The suspicious object was a small bottle, more like a perfume bottle, containing dark liquid. The bottle had a fuse and was found in the embassy's garden near the front gate.

Gambir Police Asst. Supt. Slamet Rijanto said, "A duty security officer at the embassy, M. Yusuf, first spotted the suspicious bomb-like bottle in the garden at 10:50 a.m.."

Slamet said Yusuf then alerted Central Jakarta Police, which later informed the police Bomb Squad. The bomb squad arrived at the scene at 12:05 p.m.

"Actually, the bomb-like bottle was not an explosive. It was made in such a way that it resembles a bomb," he said.

Carl Fritz of the embassy's press division could not be reached for comment on the matter.

An employee at the embassy said over the phone that all officials had left the office.

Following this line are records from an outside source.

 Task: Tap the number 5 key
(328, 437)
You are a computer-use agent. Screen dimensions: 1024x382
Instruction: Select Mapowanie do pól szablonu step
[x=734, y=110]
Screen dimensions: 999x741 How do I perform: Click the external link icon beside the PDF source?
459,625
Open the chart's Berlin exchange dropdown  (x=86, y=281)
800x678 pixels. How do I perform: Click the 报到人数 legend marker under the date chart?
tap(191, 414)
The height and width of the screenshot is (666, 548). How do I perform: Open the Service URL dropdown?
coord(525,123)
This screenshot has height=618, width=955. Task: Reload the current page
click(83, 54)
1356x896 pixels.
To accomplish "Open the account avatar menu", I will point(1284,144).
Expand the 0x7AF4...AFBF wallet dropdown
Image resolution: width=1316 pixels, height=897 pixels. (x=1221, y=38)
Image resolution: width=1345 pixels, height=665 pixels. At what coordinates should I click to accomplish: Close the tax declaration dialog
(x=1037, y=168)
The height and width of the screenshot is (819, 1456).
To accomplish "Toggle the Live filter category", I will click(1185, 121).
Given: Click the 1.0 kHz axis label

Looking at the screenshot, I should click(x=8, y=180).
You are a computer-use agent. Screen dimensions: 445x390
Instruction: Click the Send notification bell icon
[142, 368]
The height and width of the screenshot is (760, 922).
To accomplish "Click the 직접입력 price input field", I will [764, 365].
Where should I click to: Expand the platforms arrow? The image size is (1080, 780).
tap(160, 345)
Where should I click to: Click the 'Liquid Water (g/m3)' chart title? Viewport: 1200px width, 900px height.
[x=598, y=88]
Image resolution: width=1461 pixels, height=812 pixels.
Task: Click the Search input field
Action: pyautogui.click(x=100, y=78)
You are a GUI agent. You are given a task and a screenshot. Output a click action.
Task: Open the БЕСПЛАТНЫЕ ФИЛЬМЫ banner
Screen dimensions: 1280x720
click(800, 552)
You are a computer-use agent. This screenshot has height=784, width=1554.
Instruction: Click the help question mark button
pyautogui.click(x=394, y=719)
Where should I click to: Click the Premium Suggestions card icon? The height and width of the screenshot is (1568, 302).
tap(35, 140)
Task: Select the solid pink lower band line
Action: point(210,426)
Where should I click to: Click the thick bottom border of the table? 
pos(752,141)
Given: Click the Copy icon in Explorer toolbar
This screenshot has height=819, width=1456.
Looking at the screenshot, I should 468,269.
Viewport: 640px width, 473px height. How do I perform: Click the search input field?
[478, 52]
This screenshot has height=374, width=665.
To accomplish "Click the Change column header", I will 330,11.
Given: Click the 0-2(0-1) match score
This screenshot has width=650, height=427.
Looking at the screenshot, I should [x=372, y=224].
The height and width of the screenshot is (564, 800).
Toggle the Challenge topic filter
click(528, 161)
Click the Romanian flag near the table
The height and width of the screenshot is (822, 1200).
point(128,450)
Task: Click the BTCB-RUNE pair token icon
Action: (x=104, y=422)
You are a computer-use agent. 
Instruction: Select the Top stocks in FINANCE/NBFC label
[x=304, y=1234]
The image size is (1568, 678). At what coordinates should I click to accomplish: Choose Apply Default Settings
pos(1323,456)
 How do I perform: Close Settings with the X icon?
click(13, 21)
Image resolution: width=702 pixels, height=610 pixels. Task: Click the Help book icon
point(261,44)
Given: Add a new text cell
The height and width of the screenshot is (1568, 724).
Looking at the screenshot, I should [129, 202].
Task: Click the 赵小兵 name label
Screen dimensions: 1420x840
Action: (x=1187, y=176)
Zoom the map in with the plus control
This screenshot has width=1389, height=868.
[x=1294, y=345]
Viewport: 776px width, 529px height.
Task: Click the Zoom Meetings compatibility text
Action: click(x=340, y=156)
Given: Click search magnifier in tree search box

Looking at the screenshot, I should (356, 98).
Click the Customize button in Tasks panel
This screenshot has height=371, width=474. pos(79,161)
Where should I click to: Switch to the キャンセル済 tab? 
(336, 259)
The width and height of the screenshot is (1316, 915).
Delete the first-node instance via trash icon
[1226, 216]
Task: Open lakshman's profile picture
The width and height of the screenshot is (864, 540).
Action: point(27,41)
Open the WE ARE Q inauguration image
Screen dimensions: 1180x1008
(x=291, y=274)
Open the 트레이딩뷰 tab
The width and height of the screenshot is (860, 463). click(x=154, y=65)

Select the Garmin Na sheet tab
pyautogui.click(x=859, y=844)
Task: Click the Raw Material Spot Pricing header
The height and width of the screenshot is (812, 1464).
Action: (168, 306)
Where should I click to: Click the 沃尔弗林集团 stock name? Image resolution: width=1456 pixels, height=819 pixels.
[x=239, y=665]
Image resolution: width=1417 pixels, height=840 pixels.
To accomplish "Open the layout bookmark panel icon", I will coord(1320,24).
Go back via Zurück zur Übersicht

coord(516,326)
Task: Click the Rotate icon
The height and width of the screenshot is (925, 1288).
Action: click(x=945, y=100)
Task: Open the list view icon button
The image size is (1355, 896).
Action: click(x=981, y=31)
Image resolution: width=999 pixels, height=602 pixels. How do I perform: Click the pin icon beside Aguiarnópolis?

Although police have yet to formally declare that it was a bomb, the incident has added to acts of terror against residents in the capital over the past few days.

Last Tuesday, a bomb exploded in front of the Philippine ambassador's residence on Jl. Imam Bonjol, killing two people and injuring 21 others, including Ambassador Leonides T. Caday, who is still being treated at the Medistra Hospital, South Jakarta.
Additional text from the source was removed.